To provide a statistical analysis plan and pilot data analysis before completion of data collection, as pre-planned in the published study protocol.

METHODS

Retrospective study of patients ≥ 15 years old who underwent a computed tomography (CT) scan for their mTBI in Stockholm, Sweden, between 2015-2020. Up to 73 variables were collected for each patient. Data analysis of the first 5 000 patients in the cohort was conducted to develop preliminary prediction models using Lasso regression, general linear model and random forest and to perform an optimal population analysis to determine whether the final sample size would be sufficient.

RESULTS

Six data selection strategies were tested, and area under the curve (AUC) receiver operator characteristic (ROC) curves were generated with a 4:1 training/validation data segmentation. The best-performing model was the Lasso regression model which achieved an AUC of 0.807 for any ICL and 0.903 for clinically significant ICL (accuracy of 70% and 97.7%, and Brier scores of 0.3 and 0.023 respectively). Clinical variables identified as key features across all models were Glasgow Coma Scale, signs of basilar skull fracture, trauma mechanism, and vomiting, each with an importance score greater than 0.1 (explaining more than 10% model variance). Finally, the highest end prediction of the necessary population size was found to be 29 667 patients.

CONCLUSION

Our preliminary results demonstrate the potential for a data-driven approach to generate personalized risk stratification tools. With a final cohort size expected to exceed 40 000 patients, we anticipate being able to create more granular models optimized for integration into clinical decision-making.

STUDY REGISTRATION

ClinicalTrials.gov NCT04995068.

摘要

背景

轻度创伤性脑损伤(mTBI)是急诊科就诊的常见原因。
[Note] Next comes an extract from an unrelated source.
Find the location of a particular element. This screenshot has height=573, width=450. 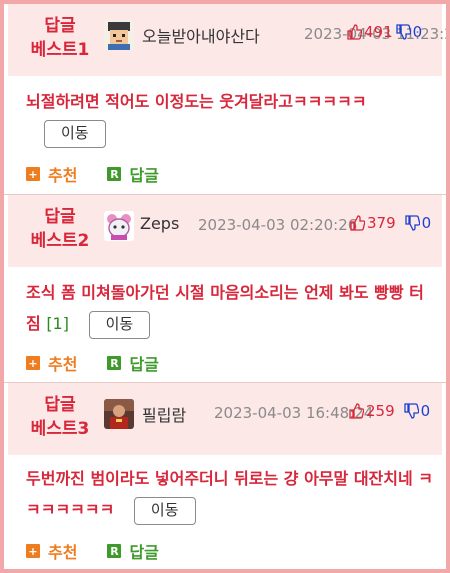

vote-counts: 491 0 is located at coordinates (384, 32).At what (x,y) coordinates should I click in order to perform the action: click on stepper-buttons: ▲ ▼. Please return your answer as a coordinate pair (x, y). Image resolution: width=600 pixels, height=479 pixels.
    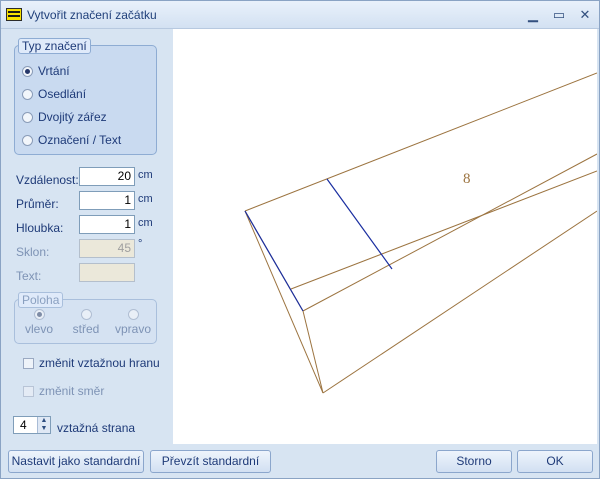
    Looking at the image, I should click on (44, 425).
只有一小部分mTBI患者会出现颅内病变(ICL),因伤需要神经外科干预的患者更少。轻度创伤性脑损伤后计算机断层扫描病变检测的斯德哥尔摩评分(SELECT-TBI)研究旨在提供一种数据驱动的方法,以估计mTBI患者发生创伤性ICL和具有临床意义病变的个体风险。

目的

按照已发表的研究方案预先计划,在完成数据收集之前提供统计分析计划和初步数据分析。

方法

对2015年至2020年期间在瑞典斯德哥尔摩因mTBI接受计算机断层扫描(CT)的15岁及以上患者进行回顾性研究。为每位患者收集多达73个变量。对队列中的前5000名患者进行数据分析,以使用套索回归、一般线性模型和随机森林开发初步预测模型,并进行最优总体分析,以确定最终样本量是否足够。

结果

测试了六种数据选择策略,并采用4:1的训练/验证数据分割生成曲线下面积(AUC)接受者操作特征(ROC)曲线。表现最佳的模型是套索回归模型,对于任何ICL,其AUC为0.807,对于具有临床意义的ICL,AUC为0.903(准确率分别为70%和97.7%,布里尔评分分别为0.3和0.023)。在所有模型中被确定为关键特征的临床变量包括格拉斯哥昏迷量表、颅底骨折体征、创伤机制和呕吐,每个变量的重要性得分均大于0.1(解释模型方差超过10%)。最后,发现所需总体规模的最高最终预测值为29667名患者。

结论

我们的初步结果证明了数据驱动方法生成个性化风险分层工具的潜力。预计最终队列规模将超过40000名患者,我们期望能够创建更精细的模型,以优化整合到临床决策中。

研究注册

ClinicalTrials.gov NCT04995068。